PROBLEM DESCRIPTION:
Each entry below should be printed exactly as given.

RECORDS FOR PROCESSING: Begin

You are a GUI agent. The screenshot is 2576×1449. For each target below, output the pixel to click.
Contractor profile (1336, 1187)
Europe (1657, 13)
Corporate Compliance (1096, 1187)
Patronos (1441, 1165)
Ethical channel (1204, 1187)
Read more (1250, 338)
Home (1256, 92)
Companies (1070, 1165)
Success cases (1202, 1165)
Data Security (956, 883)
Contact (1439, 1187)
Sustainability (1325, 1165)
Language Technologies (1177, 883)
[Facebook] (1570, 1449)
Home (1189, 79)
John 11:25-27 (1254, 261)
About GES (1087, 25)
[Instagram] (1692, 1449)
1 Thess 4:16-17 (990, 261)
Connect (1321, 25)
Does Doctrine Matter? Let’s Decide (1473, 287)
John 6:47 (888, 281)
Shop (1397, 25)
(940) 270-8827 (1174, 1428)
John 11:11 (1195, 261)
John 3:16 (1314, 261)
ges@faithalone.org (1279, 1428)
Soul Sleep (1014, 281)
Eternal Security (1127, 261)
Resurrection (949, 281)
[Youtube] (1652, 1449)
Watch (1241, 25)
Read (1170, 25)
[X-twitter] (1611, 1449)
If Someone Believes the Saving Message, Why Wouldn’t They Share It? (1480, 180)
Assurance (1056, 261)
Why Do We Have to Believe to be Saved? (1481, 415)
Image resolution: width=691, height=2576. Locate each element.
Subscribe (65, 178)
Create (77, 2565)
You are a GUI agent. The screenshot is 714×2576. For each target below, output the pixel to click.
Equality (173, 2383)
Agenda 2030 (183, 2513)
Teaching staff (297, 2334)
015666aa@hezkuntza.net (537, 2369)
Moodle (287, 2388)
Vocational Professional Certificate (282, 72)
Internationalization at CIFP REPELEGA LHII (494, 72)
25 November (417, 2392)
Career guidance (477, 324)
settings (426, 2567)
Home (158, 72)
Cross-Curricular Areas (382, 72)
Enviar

RECORDS FOR PROCESSING: End

FINISHED TASK:
You are a GUI agent. The screenshot is 2576×1449. For each target below, output the pixel to click.
Contractor profile (1336, 1187)
Europe (1657, 13)
Corporate Compliance (1096, 1187)
Patronos (1441, 1165)
Ethical channel (1204, 1187)
Read more (1250, 338)
Home (1256, 92)
Companies (1070, 1165)
Success cases (1202, 1165)
Data Security (956, 883)
Contact (1439, 1187)
Sustainability (1325, 1165)
Language Technologies (1177, 883)
[Facebook] (1570, 1449)
Home (1189, 79)
John 11:25-27 (1254, 261)
About GES (1087, 25)
[Instagram] (1692, 1449)
1 Thess 4:16-17 (990, 261)
Connect (1321, 25)
Does Doctrine Matter? Let’s Decide (1473, 287)
John 6:47 (888, 281)
Shop (1397, 25)
(940) 270-8827 (1174, 1428)
John 11:11 (1195, 261)
John 3:16 (1314, 261)
ges@faithalone.org (1279, 1428)
Soul Sleep (1014, 281)
Eternal Security (1127, 261)
Resurrection (949, 281)
[Youtube] (1652, 1449)
Watch (1241, 25)
Read (1170, 25)
[X-twitter] (1611, 1449)
If Someone Believes the Saving Message, Why Wouldn’t They Share It? (1480, 180)
Assurance (1056, 261)
Why Do We Have to Believe to be Saved? (1481, 415)
Image resolution: width=691, height=2576. Locate each element.
Subscribe (65, 178)
Create (77, 2565)
You are a GUI agent. The screenshot is 714×2576. For each target below, output the pixel to click.
Equality (173, 2383)
Agenda 2030 (183, 2513)
Teaching staff (297, 2334)
015666aa@hezkuntza.net (537, 2369)
Moodle (287, 2388)
Vocational Professional Certificate (282, 72)
Internationalization at CIFP REPELEGA LHII (494, 72)
25 November (417, 2392)
Career guidance (477, 324)
settings (426, 2567)
Home (158, 72)
Cross-Curricular Areas (382, 72)
Enviar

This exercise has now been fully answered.